When The Sun Comes Out

On the occasion of World Pride in Toronto, Queer Innovative Theatre has brought Leslie Uyeda’s recent opera When The Sun Comes Out to Toronto for two performances at the intimate Ernest Balmer Studio.

If you’ve read about it you’ve probably heard about it’s gay-themed libretto by Rachel Rose. It’s conventionally operatic in making a love triangle the reason for passionate singing.

What they couldn’t really tell you was what it sounds like. I’ve seen many of the recent operas presented in the GTA. Many seem to get caught in the same predicament that music seemed to find itself in for much of the 20th Century, exploring various procedures for making interesting sounds, ways to be new & original, all the while forgetting how to give singers something singable and/ or tuneful.

Composer Leslie Uyeda

Ah but Uyeda doesn’t have this problem: the one that made some 20th Century composers the equivalent of box office poison. No, Uyeda writes in an attractive idiom highly conducive to voices accompanied by piano, a language reminding me of a loud Debussy, often employing glissandi, occasional clusters, open fifths, and pentatonic harmonies. While I like Pelléas et Mélisande (and it’s on my mind because I heard it just last week), it’s a rarefied story in an artificial atmosphere. Uyeda’s voices are big and unambiguously committed to their feelings. At times there are pounding ostinato and big lush climaxes, at other moments something more spare & ambiguous, especially at the end, when we’re not offered an easy resolution to the plot.

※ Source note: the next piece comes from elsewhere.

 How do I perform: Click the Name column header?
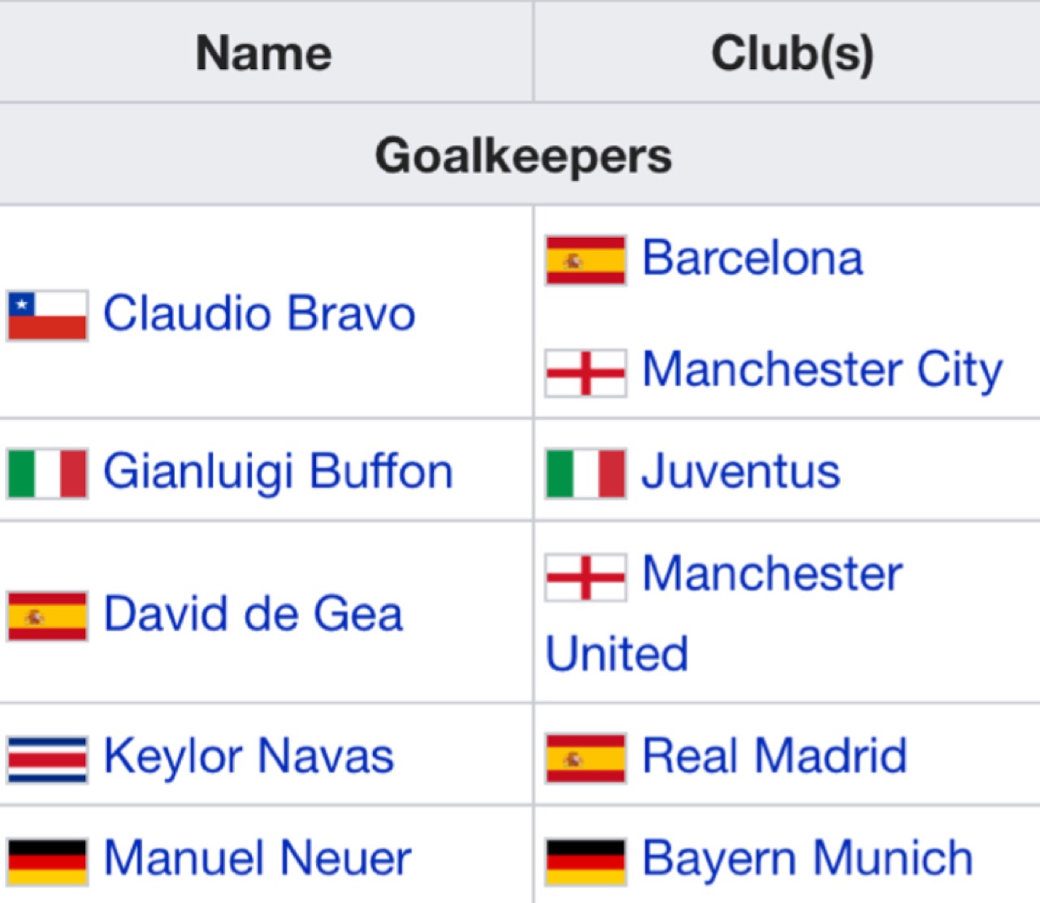[x=264, y=54]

I need to say, too, that there are a few places that are so beautiful I didn’t want them to end, fabulous moments when I was overwhelmed by passionate female voices. Imagine the Flower Duet from Lakme but naked in a hot tub. Got that image? It doesn’t really give you what you need, because to really grasp it you’d have to hear Teiya Kasahara and Stephanie Yelovich singing forte at the top of their range in a small room. Kasahara’s singing is among the most impressive vocalism I’ve heard in a great long while, the first 15 minutes or so being a ferocious bit of dramatic coloratura. The role is a huge sing, yet I saw no evidence of fatigue, possibly because of her commitment to the portrayal.

Left to right: Music Director Maika’i Nash, Keith Lam, Stephanie Yelovich, Teiya Kasahara

When Keith Lam appeared my first impression was that his role was a kind of arbitrary cog in the machinery of the plot, an abstraction rather than a real person; but that’s because he was forced into the heat of the love triangle with almost nothing as a transition. He arrives like the angel of death, every bit as welcome. Yet he accomplishes a miracle in short order, clearly winning our sympathy, after having scared the pants off of most of us.

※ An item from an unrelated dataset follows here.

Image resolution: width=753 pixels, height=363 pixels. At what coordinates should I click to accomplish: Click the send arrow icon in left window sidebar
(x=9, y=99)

I didn’t see where it was going to go, didn’t expect the openness of the ending, both dramatically and musically. While there are those who demand that music be part of the historical unfolding of the next big musicological thing, that’s not relevant. Uyeda gives us the right music for the story. It’s a tight little melodrama –a word I use affectionately meaning no disrespect—requiring very specialized music. There’s also a little room for reflection, moments for each character to pull back from their ferocious account of the story, to truly get inside their feelings. But whenever there are two or three singers singing the story is urgent with a sense that the characters have no escape from their world.

Hair-raising.

I believe Music Director Maika’i Nash gave a fabulous account of the score, feeling solidly in control, and making me like the music without hesitation. When I think of opera composers, the best of them –Mozart, Rossini, Verdi or Puccini—never lose sight of their mission to create a singable melody, something Uyeda often gives us. The story—especially the moments of physical passion– is told through the music. It’s some of the sexiest music I’ve ever heard.

I hope there will be a recording available.